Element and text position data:
»»
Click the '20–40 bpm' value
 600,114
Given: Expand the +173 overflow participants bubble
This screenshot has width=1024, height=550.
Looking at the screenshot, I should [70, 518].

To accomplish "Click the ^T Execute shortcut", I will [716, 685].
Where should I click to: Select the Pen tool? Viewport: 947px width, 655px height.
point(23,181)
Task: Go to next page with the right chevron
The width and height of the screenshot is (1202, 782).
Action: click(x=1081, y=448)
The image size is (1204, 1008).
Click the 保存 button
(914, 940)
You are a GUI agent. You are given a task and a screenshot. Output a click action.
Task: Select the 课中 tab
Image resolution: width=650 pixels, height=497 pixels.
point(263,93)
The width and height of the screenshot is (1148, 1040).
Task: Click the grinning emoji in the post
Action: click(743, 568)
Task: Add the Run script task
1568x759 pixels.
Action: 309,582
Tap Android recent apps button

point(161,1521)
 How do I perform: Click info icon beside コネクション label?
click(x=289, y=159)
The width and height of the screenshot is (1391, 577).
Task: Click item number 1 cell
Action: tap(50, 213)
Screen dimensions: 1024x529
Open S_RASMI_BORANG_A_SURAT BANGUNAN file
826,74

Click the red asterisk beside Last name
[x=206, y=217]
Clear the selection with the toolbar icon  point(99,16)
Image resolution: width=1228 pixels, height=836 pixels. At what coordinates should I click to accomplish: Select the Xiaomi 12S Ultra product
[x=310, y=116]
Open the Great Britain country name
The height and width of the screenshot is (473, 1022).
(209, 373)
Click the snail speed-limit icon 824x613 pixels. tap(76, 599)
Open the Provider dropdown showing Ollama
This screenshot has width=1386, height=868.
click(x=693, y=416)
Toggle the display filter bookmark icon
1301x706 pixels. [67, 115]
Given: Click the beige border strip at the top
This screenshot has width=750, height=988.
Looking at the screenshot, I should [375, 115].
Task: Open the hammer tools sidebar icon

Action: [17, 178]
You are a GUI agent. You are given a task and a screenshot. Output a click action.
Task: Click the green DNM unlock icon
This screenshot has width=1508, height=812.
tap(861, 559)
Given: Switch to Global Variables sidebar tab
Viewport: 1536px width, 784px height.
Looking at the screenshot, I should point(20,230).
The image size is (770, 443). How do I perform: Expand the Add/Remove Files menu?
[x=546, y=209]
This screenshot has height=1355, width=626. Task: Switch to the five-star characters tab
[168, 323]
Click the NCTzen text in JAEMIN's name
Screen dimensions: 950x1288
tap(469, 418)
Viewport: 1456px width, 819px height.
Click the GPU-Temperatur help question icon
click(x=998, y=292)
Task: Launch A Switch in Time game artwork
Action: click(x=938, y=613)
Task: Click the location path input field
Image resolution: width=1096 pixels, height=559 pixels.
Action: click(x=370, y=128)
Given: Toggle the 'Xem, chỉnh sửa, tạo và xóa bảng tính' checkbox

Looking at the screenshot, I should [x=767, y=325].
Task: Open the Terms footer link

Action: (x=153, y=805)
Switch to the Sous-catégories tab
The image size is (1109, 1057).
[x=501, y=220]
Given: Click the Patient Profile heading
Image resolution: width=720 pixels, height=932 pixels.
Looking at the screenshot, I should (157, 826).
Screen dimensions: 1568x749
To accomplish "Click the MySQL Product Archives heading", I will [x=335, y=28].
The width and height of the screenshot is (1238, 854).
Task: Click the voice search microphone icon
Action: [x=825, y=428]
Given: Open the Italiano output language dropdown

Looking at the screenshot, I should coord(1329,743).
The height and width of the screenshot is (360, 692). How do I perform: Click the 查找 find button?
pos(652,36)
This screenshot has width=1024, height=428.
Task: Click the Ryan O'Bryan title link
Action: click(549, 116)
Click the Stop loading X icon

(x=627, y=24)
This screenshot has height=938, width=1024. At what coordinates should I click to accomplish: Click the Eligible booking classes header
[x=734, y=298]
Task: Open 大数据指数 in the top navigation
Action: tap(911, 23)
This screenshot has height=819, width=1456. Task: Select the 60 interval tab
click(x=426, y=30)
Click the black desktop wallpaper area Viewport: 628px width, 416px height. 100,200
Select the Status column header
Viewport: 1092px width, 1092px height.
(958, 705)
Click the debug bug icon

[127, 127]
««
* **Task to complete**
Return everything from the start of the items down to the line containing "Action: 309,582", copied exactly with nothing changed.

* **Full solution**
Click the '20–40 bpm' value
 600,114
Given: Expand the +173 overflow participants bubble
This screenshot has width=1024, height=550.
Looking at the screenshot, I should [70, 518].

To accomplish "Click the ^T Execute shortcut", I will [716, 685].
Where should I click to: Select the Pen tool? Viewport: 947px width, 655px height.
point(23,181)
Task: Go to next page with the right chevron
The width and height of the screenshot is (1202, 782).
Action: click(x=1081, y=448)
The image size is (1204, 1008).
Click the 保存 button
(914, 940)
You are a GUI agent. You are given a task and a screenshot. Output a click action.
Task: Select the 课中 tab
Image resolution: width=650 pixels, height=497 pixels.
point(263,93)
The width and height of the screenshot is (1148, 1040).
Task: Click the grinning emoji in the post
Action: click(743, 568)
Task: Add the Run script task
1568x759 pixels.
Action: 309,582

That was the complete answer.